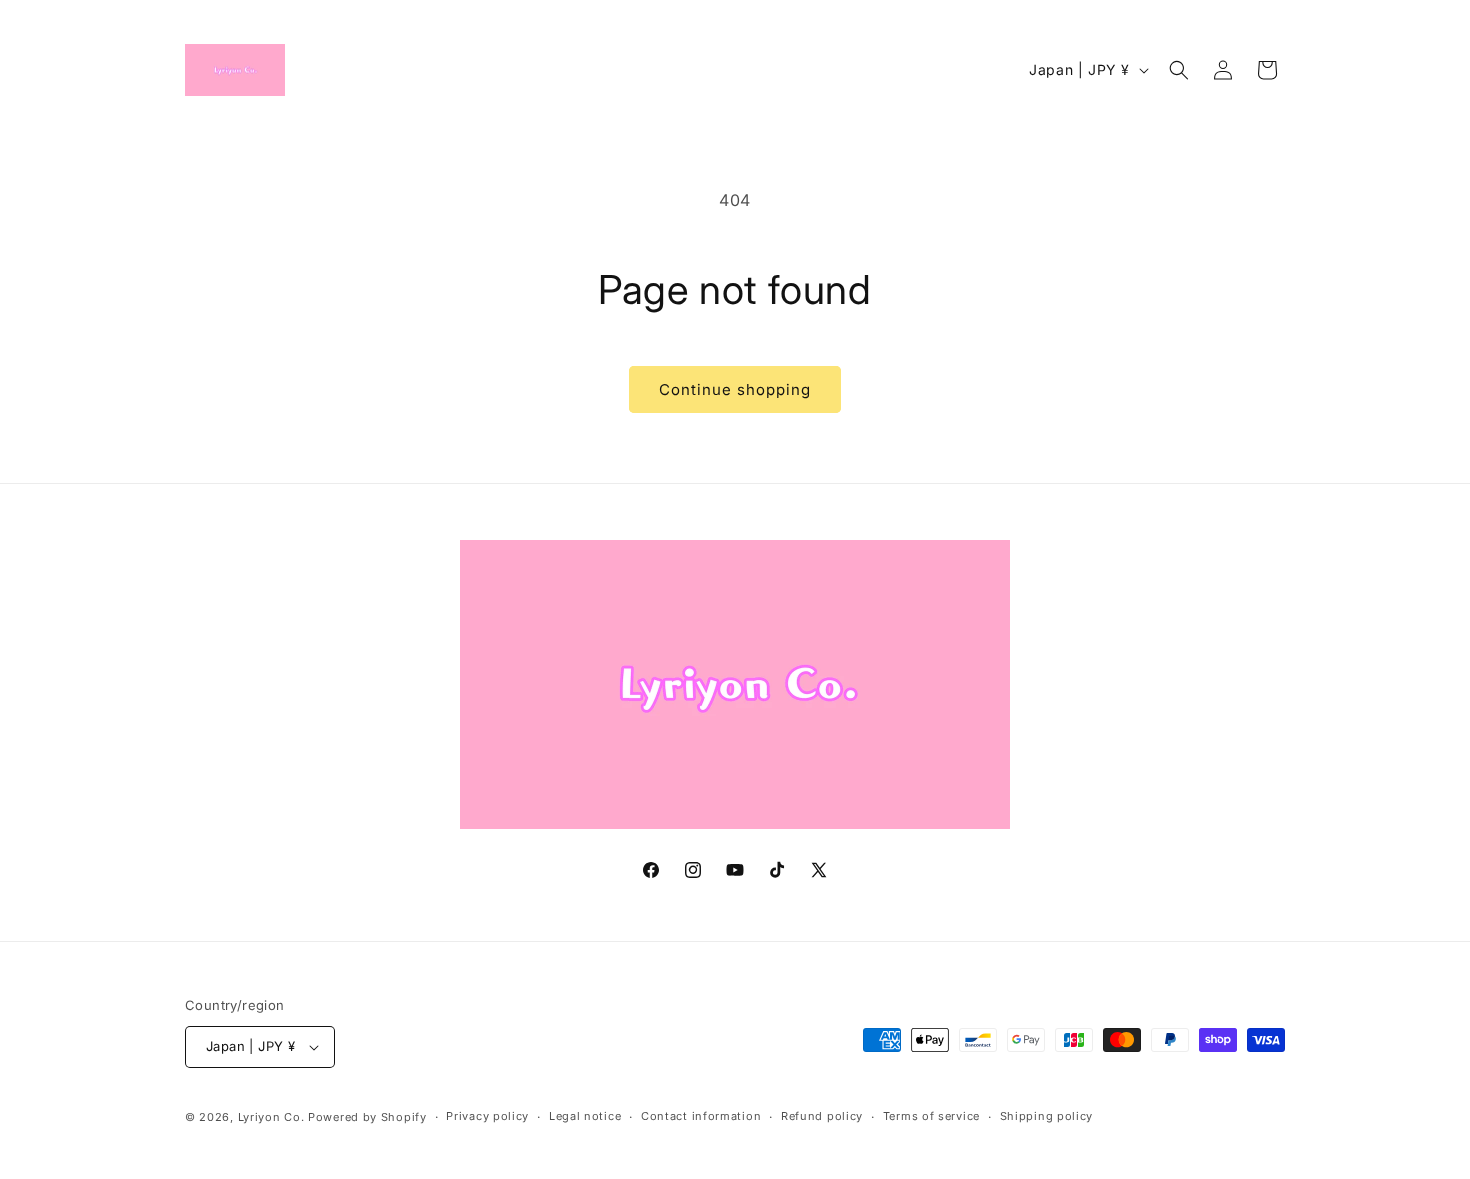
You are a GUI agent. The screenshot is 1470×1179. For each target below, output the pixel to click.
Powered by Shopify (367, 1117)
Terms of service (931, 1117)
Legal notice (585, 1117)
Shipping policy (1047, 1117)
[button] (1179, 70)
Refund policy (822, 1117)
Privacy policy (487, 1117)
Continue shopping (735, 389)
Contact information (701, 1117)
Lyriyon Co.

* What to work on: Determine how many lines in the listing above hold the word "policy", answering with the number only.

* Exercise result: 3